The footage shows Nitsky and Howell yelling at Pigeon to drop the lighter fluid he was holding before Sweeney emerges from his patrol car and runs toward Pigeon from the opposite direction. Twelve seconds later, just after Nitsky fires a bean bag gun, Sweeney shoots Pigeon five times.
"He rushed in and created the jeopardy," Prater told the jury during closing arguments.
In the world of law enforcement, the phrases “officer created jeopardy” or “officer induced jeopardy” are used to describe situations in which officers needlessly put themselves in a position where they must use deadly force to protect themselves.
Prater also brought in a trainer for OKCPD recruits who testified Sweeney had not followed de-escalation techniques taught by the department.
Under use-of-force standards laid out by the U.S. Supreme Court, police may justifiably use lethal force in situations where they have reason to believe there is a credible and immediate threat to themselves or others.
Sweeney, who pleaded not guilty, said he feared being attacked with a knife in the dark yard on the night of Pigeon's death. His lead defense attorney, Gary James, tried to poke holes in the case by telling Sweeney’s perspective. James told jurors Sweeney was not given enough information by his fellow officers and the police dispatcher. He also brought in an analyst who spoke about the limits of body camera footage.
The Oklahoma City Fraternal Order of Police released a statement directly after the verdict.
“Police officers routinely face split-second, life-altering decisions with incomplete information,” said OKC FOP President John George. “We know Sgt.
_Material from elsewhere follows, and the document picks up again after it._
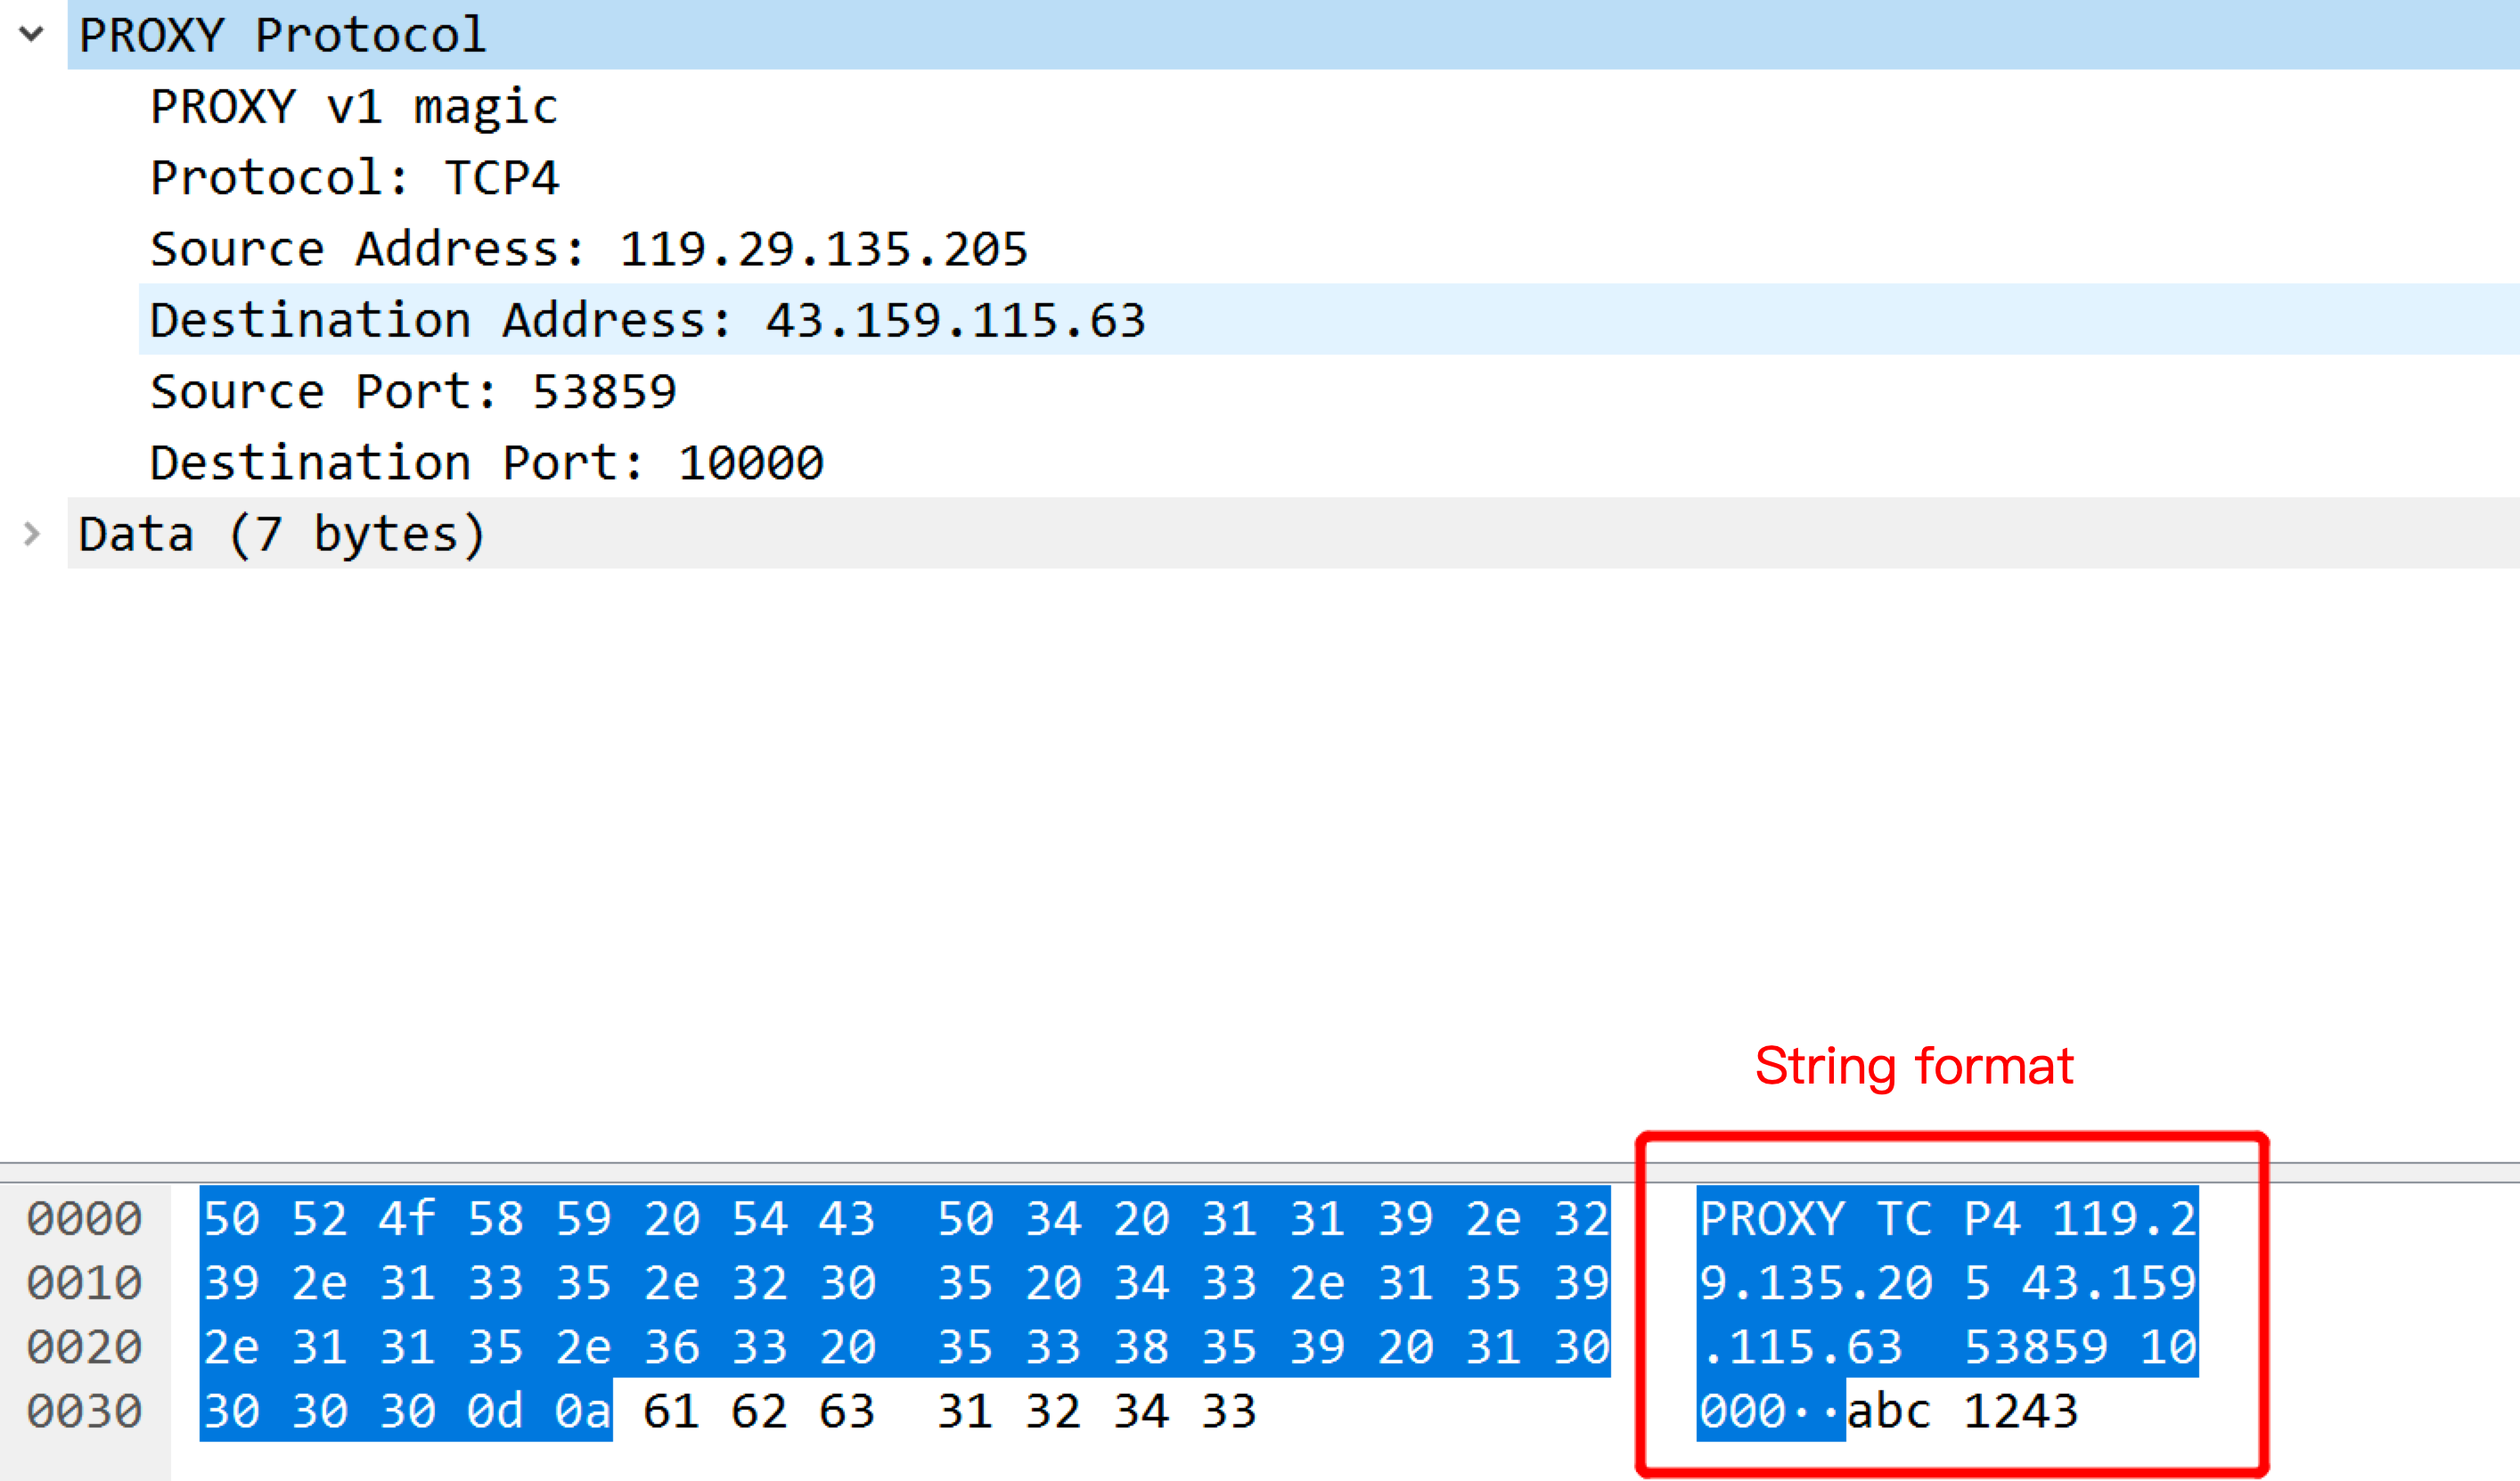Select Source Address 119.29.135.205 row

(x=588, y=249)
Sweeney did not go to work that night expecting to be placed in this position. More and more, police officers are called to respond to people suffering mental health crises. Our community must increase funding to train officers and provide mental health services for people in need.”
Sweeney could spend the rest of his life in prison, though the jury recommended a ten-year sentence.